— Ты мог бы уйти? — спросил Иван. — Наверх, в мир живых?
— Нет, — Пётр покачал головой, и его тень, падавшая на стену от зелёного света, качнулась в обратную сторону. — Я привязан к своему телу, а оно лежит где‑то на дне, у коряги, в трёх верстах отсюда. Да и я же на самом деле мертв, моя жизнь прекратилась еще тогда, давно. Я могу выходить только в астрале, как ты сейчас, и то ненадолго. Если плотина рухнет и вода уйдёт, мои кости окажутся на суше. Тогда, возможно, я смогу успокоиться. Но не раньше.
Сократ, который до этого стоял у порога, вдруг отделился от стены и направился к выходу, не спрашивая разрешения, даже не взглянув на Ивана. Мопс двигался бесшумно, и его тень тянулась за ним, как траурный шлейф.
«Я чувствую своих, — ментально сказал он, и голос его звучал глухо, как сквозь вату, совсем незнакомо. — Домовых. Они тут главные. Я схожу, поговорю, узнаю, что они замышляют на самом деле.
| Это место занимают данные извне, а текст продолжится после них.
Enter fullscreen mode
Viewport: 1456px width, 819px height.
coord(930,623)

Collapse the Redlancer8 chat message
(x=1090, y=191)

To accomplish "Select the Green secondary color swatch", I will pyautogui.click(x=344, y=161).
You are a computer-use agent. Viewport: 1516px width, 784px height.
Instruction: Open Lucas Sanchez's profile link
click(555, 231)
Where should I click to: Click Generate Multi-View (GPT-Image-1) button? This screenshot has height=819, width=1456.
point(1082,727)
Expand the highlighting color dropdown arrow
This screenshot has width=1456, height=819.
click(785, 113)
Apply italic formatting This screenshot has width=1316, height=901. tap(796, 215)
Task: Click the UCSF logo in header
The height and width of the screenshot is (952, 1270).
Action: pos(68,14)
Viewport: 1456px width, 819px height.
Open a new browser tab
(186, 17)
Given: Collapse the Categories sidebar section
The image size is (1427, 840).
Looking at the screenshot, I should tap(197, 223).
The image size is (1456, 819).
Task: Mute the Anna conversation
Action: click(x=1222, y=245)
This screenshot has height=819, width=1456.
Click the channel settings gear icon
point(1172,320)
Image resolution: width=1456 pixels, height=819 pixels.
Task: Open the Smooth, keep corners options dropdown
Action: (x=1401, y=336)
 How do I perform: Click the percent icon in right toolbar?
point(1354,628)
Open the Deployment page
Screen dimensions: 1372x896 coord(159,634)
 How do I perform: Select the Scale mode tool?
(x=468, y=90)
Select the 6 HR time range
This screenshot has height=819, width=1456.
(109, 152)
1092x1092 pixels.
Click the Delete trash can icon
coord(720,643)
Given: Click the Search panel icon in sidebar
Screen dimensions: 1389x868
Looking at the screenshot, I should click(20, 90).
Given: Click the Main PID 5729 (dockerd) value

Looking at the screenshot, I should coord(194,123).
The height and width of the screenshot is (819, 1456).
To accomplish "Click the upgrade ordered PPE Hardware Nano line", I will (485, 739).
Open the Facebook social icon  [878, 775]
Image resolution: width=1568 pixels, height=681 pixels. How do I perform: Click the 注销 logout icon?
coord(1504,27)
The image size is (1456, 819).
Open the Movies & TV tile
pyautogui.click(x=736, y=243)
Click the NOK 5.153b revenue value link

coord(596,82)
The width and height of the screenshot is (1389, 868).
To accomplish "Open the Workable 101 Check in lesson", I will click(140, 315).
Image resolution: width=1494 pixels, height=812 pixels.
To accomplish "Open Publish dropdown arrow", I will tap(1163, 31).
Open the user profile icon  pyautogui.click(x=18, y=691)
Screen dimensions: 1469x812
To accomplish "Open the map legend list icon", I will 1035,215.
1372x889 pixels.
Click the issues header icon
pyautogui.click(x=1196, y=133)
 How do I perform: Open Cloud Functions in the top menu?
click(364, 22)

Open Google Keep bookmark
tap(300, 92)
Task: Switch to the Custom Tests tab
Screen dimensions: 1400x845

Ты оставайся с Петром, он тебе покажет деревню».
— Будь осторожен, — сказал Иван вслух, но Сократ уже скрылся за дверью, и только зелёный свет на секунду вспыхнул ярче, провожая его.
И домовая ипостась мопса — лохматая, с горящими угольями вместо глаз и длинными, до земли, руками — растворилась в полумраке, и Иван остался один на один с Петром и с теми тенями, что клубились по углам, перешёптываясь на непонятном языке, похожем на треск сухой травы.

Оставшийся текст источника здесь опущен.